Construction jobs analysis

By Ben Welsh

The Los Angeles Times conducted an analysis of federal data to evaluate the makeup and pay of construction work.

The analysis found that wages have been in decline nationwide for several decades. In LA County, this has coincided with a shift to a workforce made up overwhelmingly of Latinos, which leads a nationwide trend in the industry toward employing more Latino workers.

Those results were published in the April 20, 2017 story "Immigrants flooded California construction. Worker pay sank.

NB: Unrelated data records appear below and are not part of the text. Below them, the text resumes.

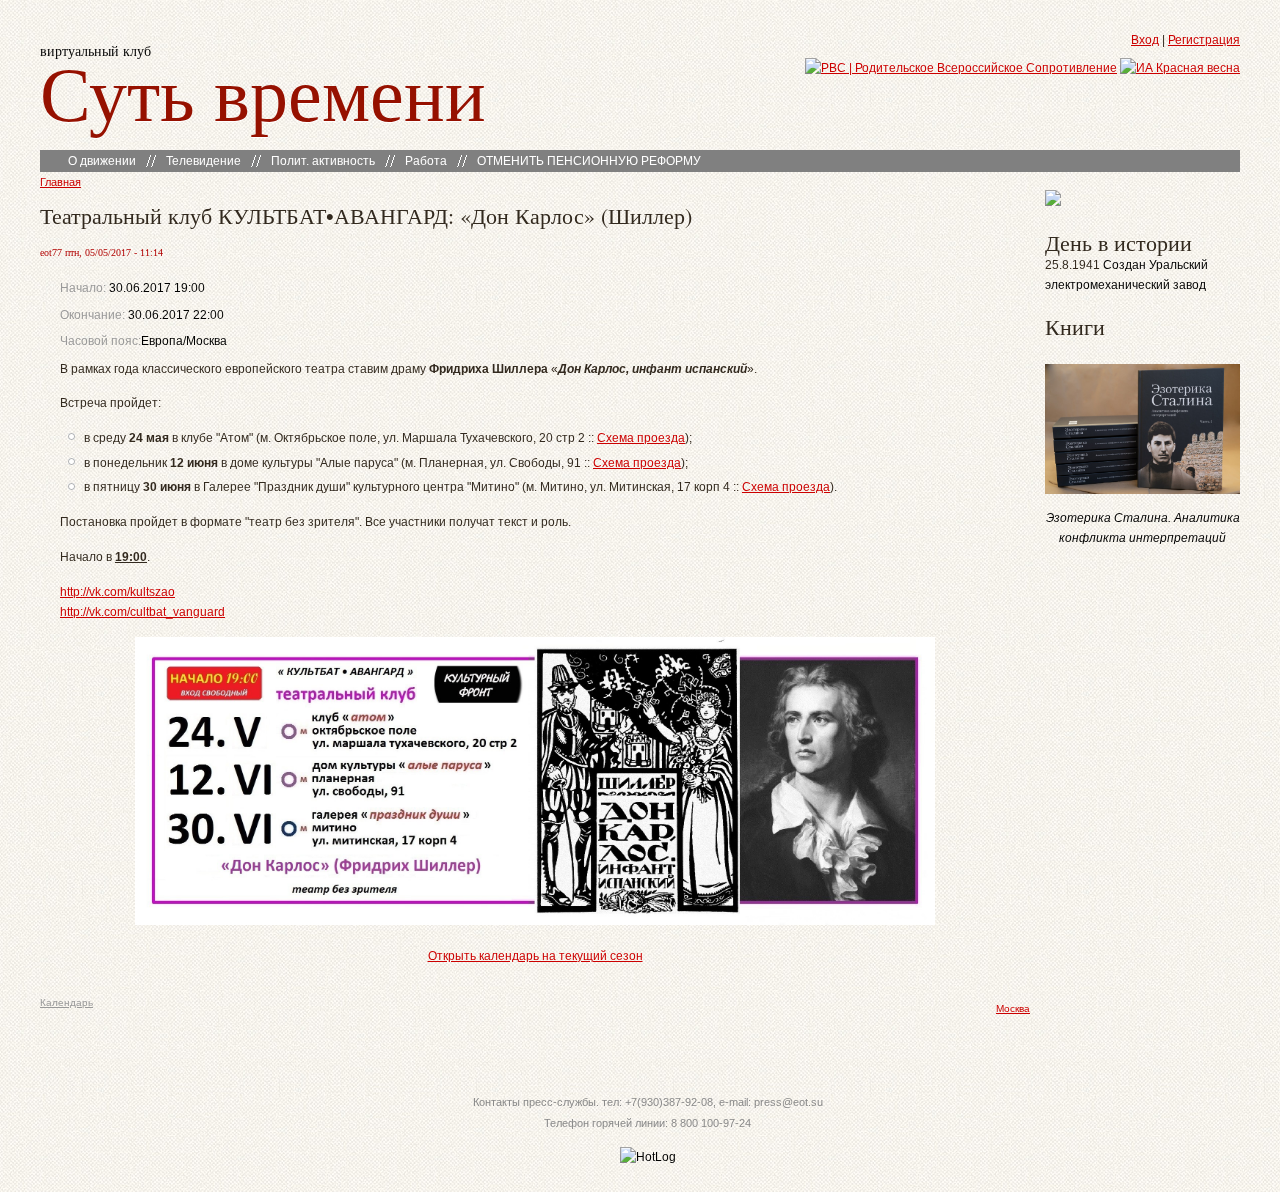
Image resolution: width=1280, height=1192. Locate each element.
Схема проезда (641, 438)
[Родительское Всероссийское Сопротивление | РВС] (961, 68)
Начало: (84, 288)
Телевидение (203, 161)
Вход (1145, 40)
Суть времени (263, 91)
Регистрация (1204, 40)
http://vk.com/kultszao (117, 592)
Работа (426, 161)
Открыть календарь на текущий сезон (535, 956)
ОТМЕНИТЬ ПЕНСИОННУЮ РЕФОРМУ (589, 161)
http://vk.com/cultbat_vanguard (142, 612)
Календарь (66, 1002)
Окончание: (92, 315)
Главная (60, 182)
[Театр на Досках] (1053, 202)
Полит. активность (323, 161)
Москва (1013, 1008)
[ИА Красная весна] (1180, 68)
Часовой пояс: (100, 341)
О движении (102, 161)
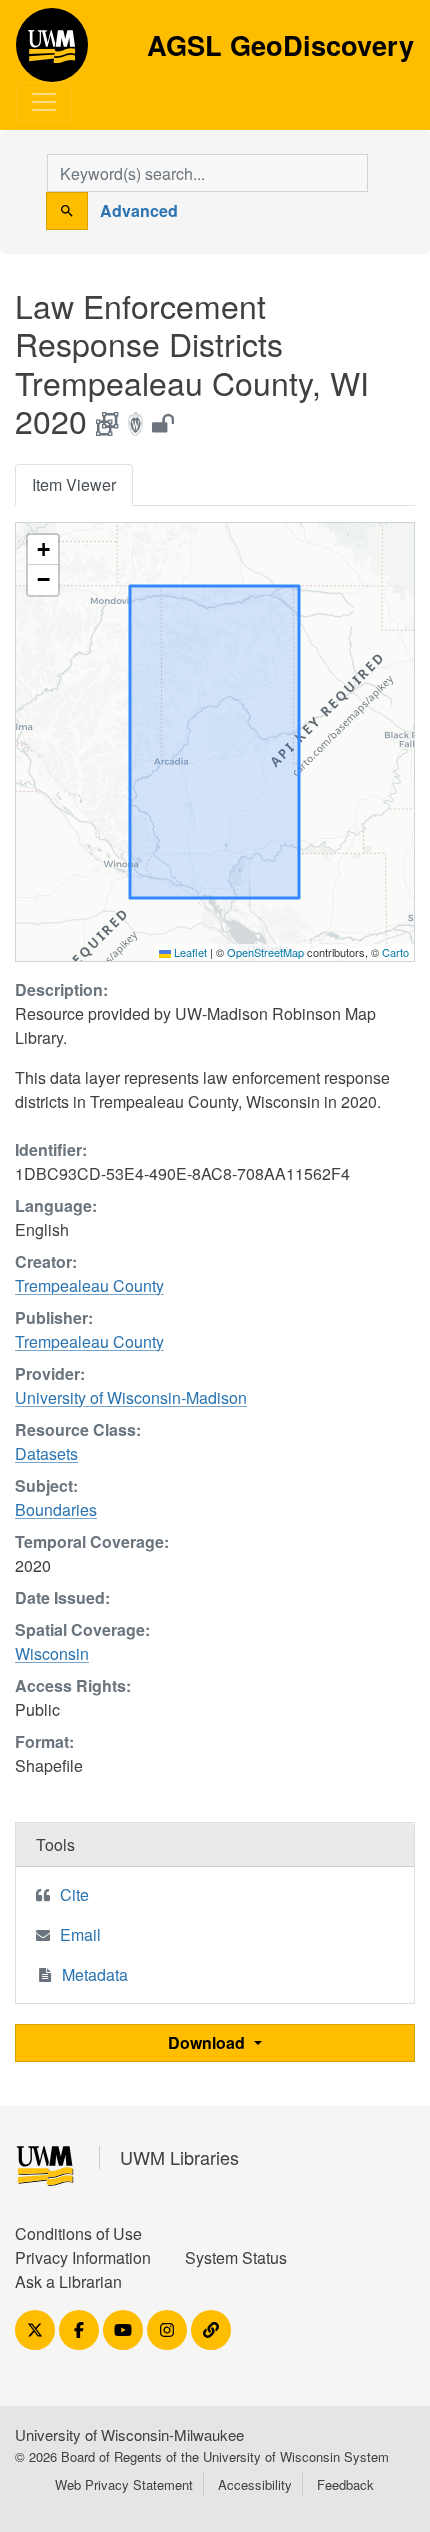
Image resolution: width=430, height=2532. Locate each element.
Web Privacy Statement (124, 2484)
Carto (395, 952)
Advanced (139, 210)
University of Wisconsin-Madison (131, 1397)
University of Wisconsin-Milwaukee (129, 2434)
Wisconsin (52, 1653)
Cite (74, 1894)
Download (208, 2042)
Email (80, 1934)
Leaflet (189, 952)
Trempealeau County (89, 1285)
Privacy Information (83, 2257)
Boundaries (56, 1509)
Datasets (46, 1453)
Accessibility (255, 2484)
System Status (236, 2257)
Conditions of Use (78, 2233)
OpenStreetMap (265, 952)
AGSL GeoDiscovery (52, 52)
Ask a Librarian (68, 2281)
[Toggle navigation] (44, 102)
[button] (43, 550)
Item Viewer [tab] (74, 484)
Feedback (345, 2484)
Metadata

Here’s why".

The story cities other studies by UCLA, unionstats.com and other sources that are not reproduced here.

How we did it

Downloaded data on wages from the Bureau of Labor Statistics' Current Employment Statistics Program and prepared it for analysis.

In [1]:
%%capture
%run bls/01-download.ipynb
%run bls/02-transform.ipynb

Downloaded U.S. Census data tracking the hispanic ethnicity of adult workers in Los Angeles by industry from the University of Minnesota's IPUMS online data analysis system and prepared it for analysis.

In [96]:
%run ipums/01-transform.ipynb

Finding 1: Construction workers make more than 5 dollars an hour less today than they did in 1972, when pay in the field peaked

In [1]:
import cpi
import calculate
import pandas as pd
import matplotlib.pyplot as plt
In [2]:
import warnings
warnings.filterwarnings("ignore")
In [3]:
%matplotlib inline

Read in BLS data that tracks a number of metrics by industry

In [4]:
bls = pd.read_csv("./bls/output/bls_ce_transformed.csv")

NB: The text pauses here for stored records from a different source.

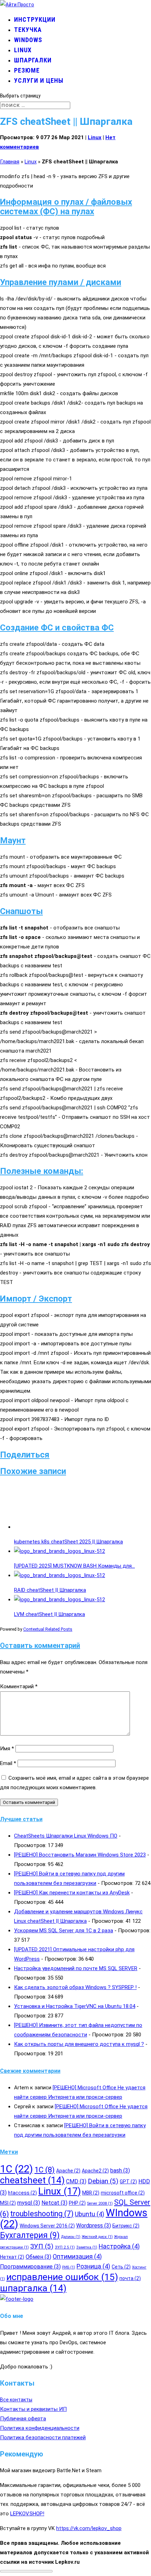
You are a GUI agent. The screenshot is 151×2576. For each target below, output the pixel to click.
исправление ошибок (62, 2276)
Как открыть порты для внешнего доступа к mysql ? (79, 2044)
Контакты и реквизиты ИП (33, 2409)
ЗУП (41, 2246)
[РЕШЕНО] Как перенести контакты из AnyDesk (72, 1892)
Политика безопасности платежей (43, 2437)
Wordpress (93, 2225)
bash (120, 2170)
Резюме (27, 70)
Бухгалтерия (30, 2235)
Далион (70, 2236)
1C (16, 2169)
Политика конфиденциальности (39, 2428)
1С (44, 2169)
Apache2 (95, 2170)
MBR (90, 2193)
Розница (93, 2266)
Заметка (86, 2247)
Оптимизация (77, 2256)
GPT (128, 2181)
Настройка (119, 2246)
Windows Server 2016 (47, 2226)
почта (130, 2278)
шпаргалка (33, 2288)
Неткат (12, 2257)
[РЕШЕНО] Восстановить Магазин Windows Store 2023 (80, 1855)
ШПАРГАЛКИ (33, 60)
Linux (23, 50)
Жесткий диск (97, 2236)
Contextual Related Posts (47, 1629)
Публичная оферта (23, 2418)
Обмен (38, 2256)
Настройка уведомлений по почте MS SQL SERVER (75, 1968)
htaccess (22, 2193)
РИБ (68, 2267)
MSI (8, 2203)
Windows (28, 39)
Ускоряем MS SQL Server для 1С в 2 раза (63, 1930)
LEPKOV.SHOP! (27, 2513)
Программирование (30, 2266)
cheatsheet (32, 2180)
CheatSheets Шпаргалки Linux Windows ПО (65, 1836)
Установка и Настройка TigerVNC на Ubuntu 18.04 (74, 2006)
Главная (9, 161)
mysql (28, 2202)
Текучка (28, 29)
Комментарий (19, 1686)
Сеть (121, 2267)
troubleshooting (41, 2213)
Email (8, 1763)
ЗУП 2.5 (65, 2247)
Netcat (54, 2202)
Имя (7, 1748)
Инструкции (34, 19)
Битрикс (125, 2226)
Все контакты (16, 2399)
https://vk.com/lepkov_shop (89, 2528)
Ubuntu (89, 2214)
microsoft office (123, 2193)
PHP (77, 2203)
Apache (68, 2170)
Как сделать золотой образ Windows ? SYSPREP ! (75, 1987)
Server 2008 (100, 2203)
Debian (103, 2181)
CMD (76, 2181)
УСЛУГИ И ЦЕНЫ (39, 80)
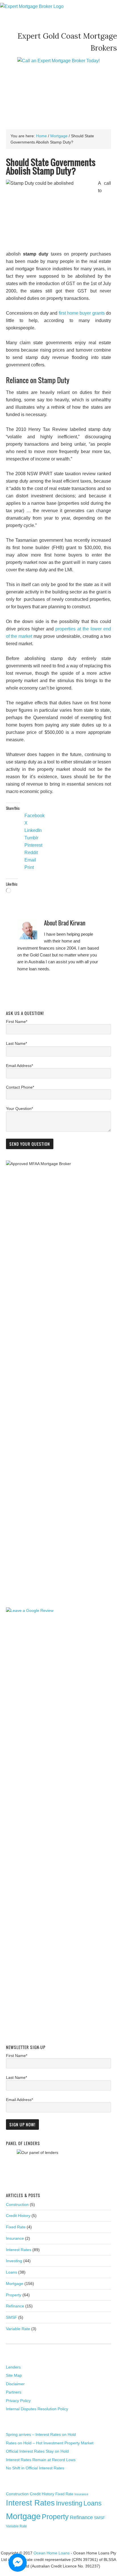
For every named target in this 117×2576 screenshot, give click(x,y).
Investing (14, 2261)
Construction (17, 2204)
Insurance (15, 2238)
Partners (13, 2392)
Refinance (15, 2306)
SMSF (11, 2317)
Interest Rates (18, 2249)
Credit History (18, 2215)
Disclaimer (15, 2384)
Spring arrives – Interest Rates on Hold (41, 2434)
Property (13, 2295)
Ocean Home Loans (52, 2553)
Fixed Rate (16, 2227)
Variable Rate (18, 2328)
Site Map (14, 2375)
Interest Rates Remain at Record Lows (41, 2459)
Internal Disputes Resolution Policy (37, 2409)
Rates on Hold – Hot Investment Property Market (49, 2443)
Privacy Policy (18, 2400)
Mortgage (14, 2283)
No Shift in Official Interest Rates (35, 2468)
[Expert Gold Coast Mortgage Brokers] (32, 6)
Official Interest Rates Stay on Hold (37, 2451)
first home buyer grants (82, 313)
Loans (11, 2272)
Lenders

Filter down to unadjusted data, as recommended by BLS staff

In [5]:
bls = bls[bls.seasonal == 'U']

Filter down to records that track large sectors of the economy the BLS calls "super sectors." Construction is one of them.

In [6]:
bls = bls[bls.supersector_name == bls.industry_name]

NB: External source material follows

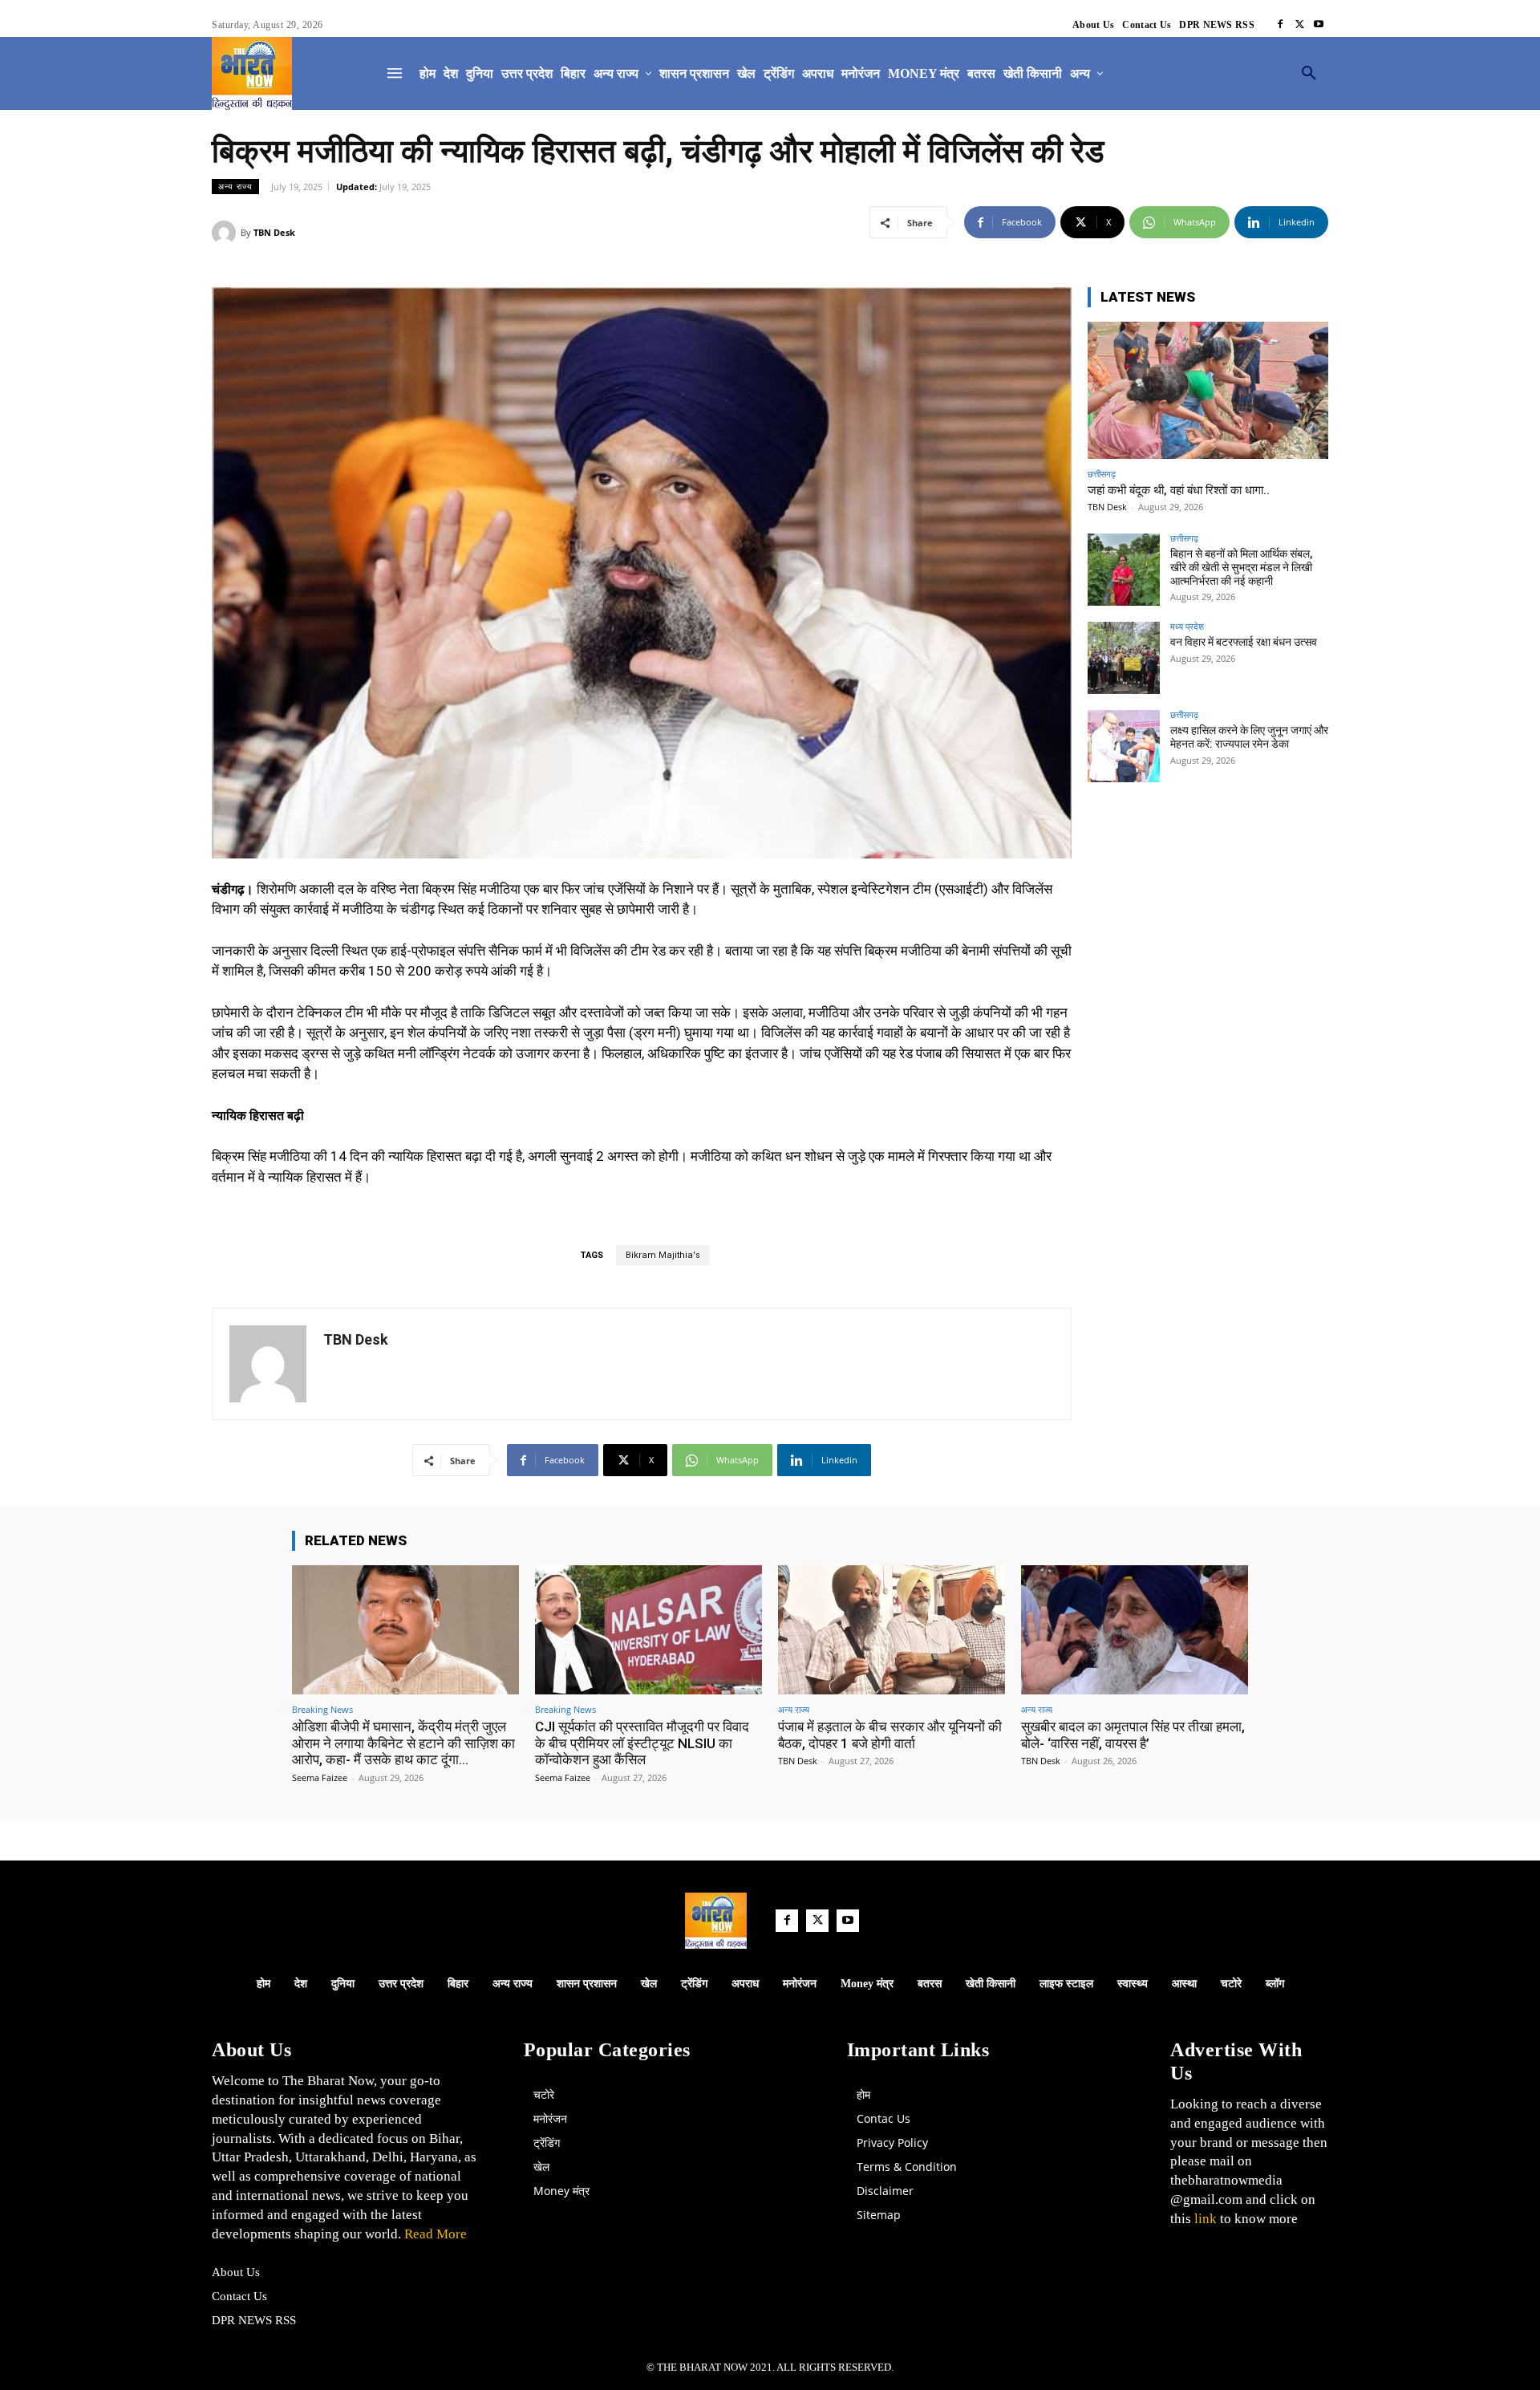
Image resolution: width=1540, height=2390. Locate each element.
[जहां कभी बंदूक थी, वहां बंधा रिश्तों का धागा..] (1208, 390)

Filter down to data tracking the average hourly pay for non-supervisors in each supersector

In [7]:
bls = bls[
    bls.data_type_text == 'AVERAGE HOURLY EARNINGS OF PRODUCTION AND NONSUPERVISORY EMPLOYEES'
]

Filter down to annual totals

In [8]:
bls = bls[bls.period == 'M13']

Adjust the wages for inflation to 2016 dollars using the Consumer Price Index

In [9]:
bls['value_2016_dollars'] = bls.apply(
    lambda x: cpi.to_2016_dollars(x.value, x.year),
    axis=1
)

Trim that data down and chart the change in Construction pay

In [10]:
bls_construction = bls[
    bls.supersector_name == 'Construction'
].set_index("year")
In [11]:
bls_construction[['value_2016_dollars']].plot()
Out[11]:
<matplotlib.axes._subplots.AxesSubplot at 0x7f5daad84490>

Output data for a graphic

In [42]:
bls_construction[['value_2016_dollars']][bls_construction.index > 1972].to_csv("./bls/output/graphic.csv")

What as the peak year?

In [12]:
bls_construction.sort_values(
    "value_2016_dollars",
    ascending=False
).value_2016_dollars.head(1)
Out[12]:
year
1972    31.866958
Name: value_2016_dollars, dtype: float64

How much do they make today?

In [13]:
bls_construction.sort_index(
    ascending=False
).value_2016_dollars.head(1)
Out[13]:
year
2016    25.97
Name: value_2016_dollars, dtype: float64

How much has pay declined between the two years?

In [14]:
max_construction_pay = bls_construction.at[1972, 'value_2016_dollars']
In [15]:
construction_pay_today = bls_construction.at[2016, 'value_2016_dollars']
In [16]:
construction_pay_today - max_construction_pay
Out[16]:
-5.8969581339712924

Finding 2: At its peak, construction paid almost 10 dollars more than the average hourly job in the private sector. But as real pay steadily declined for decades, much of that gap was erased.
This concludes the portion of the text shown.